The summer weather is finally here but with the Boston Bruins in their first Stanley Cup finals in 21 years, the Boston Red Sox have a few more weeks of anonymity before everybody starts paying more attention to their games.
It's a good thing that nobody cares right now since the Red Sox (30-25) aren't playing very well at the moment. Boston dropped its third straight game overall, 10-7 last night at Fenway Park to the Chicago White Sox (26-31).

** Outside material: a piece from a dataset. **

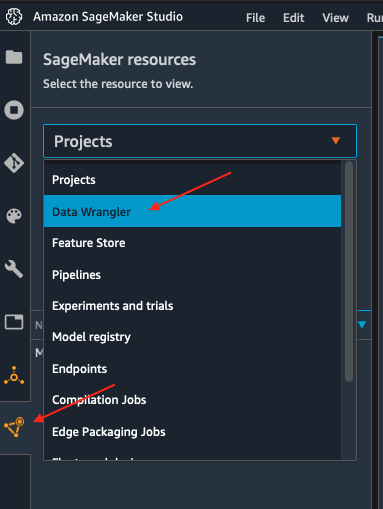Open the Open Tabs sidebar icon
Image resolution: width=383 pixels, height=509 pixels.
click(x=14, y=322)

As long as Ozzie Guillen has been manager of the White Sox, they've always had lineups that could put up big numbers since they hit bombs. The lack of starting pitching and shaky bullpens has made them an afterthought in the crappy American League Central, making them miss the playoffs the last few seasons.
I don't expect Chicago to do much this season either but they look like they're about to sweep the Red Sox at Fenway which would be pretty embarrassing.
Alfredo Aceves (2-1) for Boston last night and he didn't have it after excelling in his first two spot starts. In five innings, he was knocked around for eight runs (six earned) on eight hits with three walks and a strikeout.
Journeyman Phil Humber (4-3) started for Chicago and he continued his surprisingly good season. He went 7.2 innings, allowing four earned runs on nine hits with a walk and five strikeouts.
For the second straight, the White Sox got out to a quick start and never looked back from there. They put up four runs in the second and one in the third for an early 5-0 lead. Gordon Beckham (3 hits) had an RBI single in the second, Brett Morel followed with a fielder's choice, Alexei Ramirez (4 hits, 3 RBIs) had an RBI single and A.J. Pierzynski added a ground-rule double.
Jason Varitek got the Red Sox on the board with a solo homer in the second, his second of the season.
Ramirez had another RBI single in the fourth before the White Sox put up three in the sixth on an RBI single by Juan Pierre, RBI double by Carlos Quentin and sacrifice fly by Paul Konerko.
The Red Sox added some runs in garbage time to make it close but Chris Sale came on to strike out Adrian Gonzalez on three pitches for his second save of the season.
Drew Sutton had an RBI single in the eighth and David Ortiz hit a three-run homer (his 12th of the season). Josh Reddick added a sacrifice fly in the ninth and Sutton had an RBI double.
Scott Atchison gave up two earned runs on four hits in relief. Bobby Jenks made his first appearance since May 1 and threw a scoreless eighth despite giving up two hits. Dan Wheeler had a scoreless ninth where he worked around a walk and a hit.
Tim Wakefield starts this afternoon against Gavin Floyd in the series finale. The Red Sox need a win before they have tomorrow off. Gotta get back to the roll they were on for most of May now that June is here.